With whales playing a key role in our marine ecosystems (including locking up carbon and providing nourishment for phytoplankton essential to ocean food chains) it is vital that Governments around the world help to protect them to keep our seas healthy.[7] G20 leaders have the ideal opportunity at the Osaka summit to echo public opinion on the need for Japan to end this cruel and unnecessary practice. Peaceful anti-whaling protest events will also be taking place in London, Edinburgh and other cities around the world on Saturday to draw attention to this issue.


Notes to editors:
  1. Japan is leaving the International Whaling Commission (IWC), effective 30th June 2019, and will be conducting commercial whaling in its own waters. It will take three species in its new hunts - sei, Bryde’s and minke whales.
  2. Japan claims that its previous whaling programmes were scientific research and allowed under the convention that established the IWC, the International Convention for the Regulation of Whaling. In a landmark case at the International Court of Justice in 2014, Japan’s scientific whaling was put on trial and the court found that it was not in conformity with the convention. Therefore, Japan’s new whaling programme in the North Pacific can be seen as a continuation of its previous activities and not the start of new commercial hunts.

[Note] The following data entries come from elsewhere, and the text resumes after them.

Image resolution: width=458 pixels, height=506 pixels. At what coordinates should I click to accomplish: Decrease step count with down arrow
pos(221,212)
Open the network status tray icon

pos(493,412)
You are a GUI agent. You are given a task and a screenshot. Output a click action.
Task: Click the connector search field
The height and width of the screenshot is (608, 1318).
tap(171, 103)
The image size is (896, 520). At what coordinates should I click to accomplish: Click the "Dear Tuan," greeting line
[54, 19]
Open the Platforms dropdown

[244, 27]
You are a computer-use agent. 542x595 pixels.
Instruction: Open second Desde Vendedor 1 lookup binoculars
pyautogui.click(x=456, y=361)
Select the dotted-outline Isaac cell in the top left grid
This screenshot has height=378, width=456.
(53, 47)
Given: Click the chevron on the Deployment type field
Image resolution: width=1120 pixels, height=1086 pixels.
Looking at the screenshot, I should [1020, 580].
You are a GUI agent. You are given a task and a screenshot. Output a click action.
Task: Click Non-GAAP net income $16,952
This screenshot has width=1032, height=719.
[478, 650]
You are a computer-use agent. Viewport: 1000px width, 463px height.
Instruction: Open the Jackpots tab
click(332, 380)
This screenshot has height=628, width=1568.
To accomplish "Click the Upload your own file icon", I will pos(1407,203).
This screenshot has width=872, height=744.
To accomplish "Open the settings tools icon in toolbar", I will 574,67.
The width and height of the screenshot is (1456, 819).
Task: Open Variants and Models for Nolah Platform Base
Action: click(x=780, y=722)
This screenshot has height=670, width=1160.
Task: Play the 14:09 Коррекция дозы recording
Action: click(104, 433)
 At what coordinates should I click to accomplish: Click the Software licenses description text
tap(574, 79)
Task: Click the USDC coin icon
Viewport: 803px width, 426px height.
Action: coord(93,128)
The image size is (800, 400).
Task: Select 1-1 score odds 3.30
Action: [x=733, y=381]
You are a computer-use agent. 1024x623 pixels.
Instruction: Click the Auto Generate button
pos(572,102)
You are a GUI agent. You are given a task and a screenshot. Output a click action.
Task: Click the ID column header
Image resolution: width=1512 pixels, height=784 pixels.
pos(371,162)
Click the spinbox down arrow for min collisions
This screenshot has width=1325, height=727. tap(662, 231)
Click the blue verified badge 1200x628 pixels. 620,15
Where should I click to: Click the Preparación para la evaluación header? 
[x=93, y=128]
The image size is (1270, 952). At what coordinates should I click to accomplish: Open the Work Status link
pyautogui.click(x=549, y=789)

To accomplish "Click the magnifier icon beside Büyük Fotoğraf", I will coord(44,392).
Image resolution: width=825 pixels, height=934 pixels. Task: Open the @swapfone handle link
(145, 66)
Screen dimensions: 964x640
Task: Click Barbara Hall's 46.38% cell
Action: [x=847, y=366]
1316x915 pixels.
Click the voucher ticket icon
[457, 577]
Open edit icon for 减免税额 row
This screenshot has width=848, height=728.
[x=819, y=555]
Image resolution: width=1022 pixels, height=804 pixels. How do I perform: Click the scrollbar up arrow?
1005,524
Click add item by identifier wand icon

  3. Organisations supporting these calls in the UK include: Animal Defenders, Born Free Foundation, Campaign Whale, Environmental Investigation Agency (EIA), Humane Society International, International Fund for Animal Welfare (IFAW), Marine Conservation Society, MARINELife, ORCA, RSPCA, Whale and Dolphin Conservation. For a full list of the more than 100 organisations supporting the letter to G20 leaders, see the letter here.
  4. The members of the G20 are: Argentina, Australia, Brazil, Canada, China, the EU, France, Germany, India, Indonesia, Italy, Japan, Mexico, Russia, Saudi Arabia, South Africa, South Korea, Turkey, UK, and USA.
  5. See p7-9 of IFAW’s 2017 Economics of Japanese Whaling Report
  6. Whale populations which have shown good signs of recovery since the moratorium has been in place include some of those of the humpback whale and the Southern Right whale. Whale species which have populations still severely at risk include the North Atlantic Right Whale and the North Pacific Right Whale. See the IWC Intersessional report 2016-2018 for more.
  7. More information about the positive and important roles that whales play in marine ecosystems can be found here.